EXERCISE
Once you have read the records below, report how many lines contain the word "options", and give nothing besides that number.

══ RECORDED DATA

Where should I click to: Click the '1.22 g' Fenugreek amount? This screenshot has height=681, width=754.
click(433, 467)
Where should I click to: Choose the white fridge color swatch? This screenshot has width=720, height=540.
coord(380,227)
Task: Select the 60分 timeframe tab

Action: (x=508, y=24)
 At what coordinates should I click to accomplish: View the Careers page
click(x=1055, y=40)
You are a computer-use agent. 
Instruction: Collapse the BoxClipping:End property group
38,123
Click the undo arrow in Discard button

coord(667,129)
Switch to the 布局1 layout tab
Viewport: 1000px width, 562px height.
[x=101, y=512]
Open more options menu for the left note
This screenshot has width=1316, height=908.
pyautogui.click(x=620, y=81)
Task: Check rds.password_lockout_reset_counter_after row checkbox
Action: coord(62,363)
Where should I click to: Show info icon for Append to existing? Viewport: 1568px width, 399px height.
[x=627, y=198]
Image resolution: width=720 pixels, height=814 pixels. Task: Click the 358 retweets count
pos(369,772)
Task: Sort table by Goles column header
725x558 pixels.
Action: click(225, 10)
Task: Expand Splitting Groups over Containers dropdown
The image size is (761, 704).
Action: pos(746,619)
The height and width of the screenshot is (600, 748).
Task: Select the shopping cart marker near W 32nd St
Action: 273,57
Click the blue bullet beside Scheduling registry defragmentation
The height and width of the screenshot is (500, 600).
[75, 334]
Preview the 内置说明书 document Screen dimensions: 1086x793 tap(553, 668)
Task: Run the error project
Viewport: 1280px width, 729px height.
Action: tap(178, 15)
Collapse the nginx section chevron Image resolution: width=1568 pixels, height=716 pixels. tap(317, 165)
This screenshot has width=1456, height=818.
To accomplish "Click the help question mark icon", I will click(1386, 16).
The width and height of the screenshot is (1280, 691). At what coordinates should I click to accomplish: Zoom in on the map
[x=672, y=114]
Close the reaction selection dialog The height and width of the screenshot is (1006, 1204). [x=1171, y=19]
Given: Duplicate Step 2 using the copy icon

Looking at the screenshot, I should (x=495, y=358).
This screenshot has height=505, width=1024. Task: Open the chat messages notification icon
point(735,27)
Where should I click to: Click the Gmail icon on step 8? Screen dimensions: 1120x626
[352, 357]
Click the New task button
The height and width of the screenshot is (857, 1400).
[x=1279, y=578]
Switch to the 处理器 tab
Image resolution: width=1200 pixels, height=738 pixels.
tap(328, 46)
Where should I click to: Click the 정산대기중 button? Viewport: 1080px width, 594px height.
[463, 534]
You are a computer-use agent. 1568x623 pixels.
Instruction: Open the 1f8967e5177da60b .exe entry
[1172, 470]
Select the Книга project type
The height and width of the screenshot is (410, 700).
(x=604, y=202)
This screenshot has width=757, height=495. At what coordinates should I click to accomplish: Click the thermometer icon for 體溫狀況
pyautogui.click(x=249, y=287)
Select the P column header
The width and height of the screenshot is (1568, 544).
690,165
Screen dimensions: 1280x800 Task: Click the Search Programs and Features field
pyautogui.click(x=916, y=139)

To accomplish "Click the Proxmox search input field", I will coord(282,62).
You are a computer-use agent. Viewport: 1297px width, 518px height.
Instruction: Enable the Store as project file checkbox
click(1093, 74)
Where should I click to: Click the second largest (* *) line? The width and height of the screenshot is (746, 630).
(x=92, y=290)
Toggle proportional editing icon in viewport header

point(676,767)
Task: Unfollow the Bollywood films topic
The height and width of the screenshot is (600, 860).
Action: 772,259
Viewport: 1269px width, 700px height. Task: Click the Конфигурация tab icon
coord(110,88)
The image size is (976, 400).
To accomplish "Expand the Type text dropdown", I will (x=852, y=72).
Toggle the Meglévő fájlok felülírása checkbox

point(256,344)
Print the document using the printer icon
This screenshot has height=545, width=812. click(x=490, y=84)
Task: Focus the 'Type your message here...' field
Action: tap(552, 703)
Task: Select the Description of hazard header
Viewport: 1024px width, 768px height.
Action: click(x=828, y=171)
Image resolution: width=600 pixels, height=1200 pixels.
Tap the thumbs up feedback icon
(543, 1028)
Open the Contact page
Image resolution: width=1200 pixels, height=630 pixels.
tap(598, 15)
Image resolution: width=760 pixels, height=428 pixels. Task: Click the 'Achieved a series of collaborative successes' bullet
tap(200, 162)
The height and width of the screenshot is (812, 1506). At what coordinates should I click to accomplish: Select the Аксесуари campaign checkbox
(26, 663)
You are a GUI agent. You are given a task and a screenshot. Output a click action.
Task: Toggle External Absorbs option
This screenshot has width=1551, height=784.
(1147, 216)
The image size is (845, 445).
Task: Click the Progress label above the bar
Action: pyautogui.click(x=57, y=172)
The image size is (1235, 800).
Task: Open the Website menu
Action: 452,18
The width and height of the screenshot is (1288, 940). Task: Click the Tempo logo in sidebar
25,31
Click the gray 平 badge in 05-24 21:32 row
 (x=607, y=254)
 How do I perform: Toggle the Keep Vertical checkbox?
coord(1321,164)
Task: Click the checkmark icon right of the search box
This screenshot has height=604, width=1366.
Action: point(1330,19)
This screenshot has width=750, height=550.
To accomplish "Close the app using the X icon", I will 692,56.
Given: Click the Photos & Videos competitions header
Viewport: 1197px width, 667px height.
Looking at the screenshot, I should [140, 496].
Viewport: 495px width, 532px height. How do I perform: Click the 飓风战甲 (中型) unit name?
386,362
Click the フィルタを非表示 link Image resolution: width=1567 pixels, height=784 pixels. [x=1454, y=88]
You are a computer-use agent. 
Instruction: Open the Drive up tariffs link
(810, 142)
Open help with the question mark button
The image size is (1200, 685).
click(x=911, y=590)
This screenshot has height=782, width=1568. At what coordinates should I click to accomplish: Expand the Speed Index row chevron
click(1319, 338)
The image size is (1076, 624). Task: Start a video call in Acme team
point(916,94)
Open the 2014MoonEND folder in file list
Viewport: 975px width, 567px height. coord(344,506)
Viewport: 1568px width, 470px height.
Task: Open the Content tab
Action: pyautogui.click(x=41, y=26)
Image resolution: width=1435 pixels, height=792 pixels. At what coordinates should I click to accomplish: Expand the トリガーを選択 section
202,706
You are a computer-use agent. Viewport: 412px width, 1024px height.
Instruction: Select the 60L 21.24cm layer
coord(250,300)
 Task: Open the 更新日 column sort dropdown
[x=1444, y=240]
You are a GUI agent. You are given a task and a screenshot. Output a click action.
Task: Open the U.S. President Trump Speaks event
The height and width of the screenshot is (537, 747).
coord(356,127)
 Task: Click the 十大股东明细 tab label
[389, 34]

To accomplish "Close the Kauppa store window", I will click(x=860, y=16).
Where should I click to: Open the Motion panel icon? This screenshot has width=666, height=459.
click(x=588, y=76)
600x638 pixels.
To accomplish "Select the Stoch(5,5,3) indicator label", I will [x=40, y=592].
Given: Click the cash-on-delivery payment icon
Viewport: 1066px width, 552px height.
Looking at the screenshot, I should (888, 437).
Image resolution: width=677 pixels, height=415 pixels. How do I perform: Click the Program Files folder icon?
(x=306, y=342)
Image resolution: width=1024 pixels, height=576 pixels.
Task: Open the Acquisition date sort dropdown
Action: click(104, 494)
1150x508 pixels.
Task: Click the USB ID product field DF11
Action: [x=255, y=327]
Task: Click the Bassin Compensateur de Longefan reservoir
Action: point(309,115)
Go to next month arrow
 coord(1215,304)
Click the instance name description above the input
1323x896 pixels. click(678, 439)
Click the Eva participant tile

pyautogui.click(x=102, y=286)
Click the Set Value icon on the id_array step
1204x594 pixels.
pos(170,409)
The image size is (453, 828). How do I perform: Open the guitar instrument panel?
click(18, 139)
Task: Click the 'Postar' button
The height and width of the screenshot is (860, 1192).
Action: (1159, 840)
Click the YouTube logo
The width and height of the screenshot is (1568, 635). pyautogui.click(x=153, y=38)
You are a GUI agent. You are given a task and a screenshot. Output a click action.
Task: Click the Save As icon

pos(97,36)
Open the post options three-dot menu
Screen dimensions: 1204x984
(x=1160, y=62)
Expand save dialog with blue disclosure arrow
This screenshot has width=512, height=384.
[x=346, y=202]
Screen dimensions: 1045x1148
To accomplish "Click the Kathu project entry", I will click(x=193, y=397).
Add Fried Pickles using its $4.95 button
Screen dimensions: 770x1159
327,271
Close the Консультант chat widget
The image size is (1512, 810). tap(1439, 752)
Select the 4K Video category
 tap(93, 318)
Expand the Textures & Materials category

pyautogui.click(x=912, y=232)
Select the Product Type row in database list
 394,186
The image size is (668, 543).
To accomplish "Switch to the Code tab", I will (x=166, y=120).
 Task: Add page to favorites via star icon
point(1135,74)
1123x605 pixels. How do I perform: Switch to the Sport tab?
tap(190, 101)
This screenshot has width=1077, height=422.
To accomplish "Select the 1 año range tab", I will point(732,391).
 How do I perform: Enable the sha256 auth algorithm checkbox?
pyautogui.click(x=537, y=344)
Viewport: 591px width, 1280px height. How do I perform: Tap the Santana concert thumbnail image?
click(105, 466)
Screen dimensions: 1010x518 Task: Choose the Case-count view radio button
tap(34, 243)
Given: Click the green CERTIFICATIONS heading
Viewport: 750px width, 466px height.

════

RESPONSE BOX
2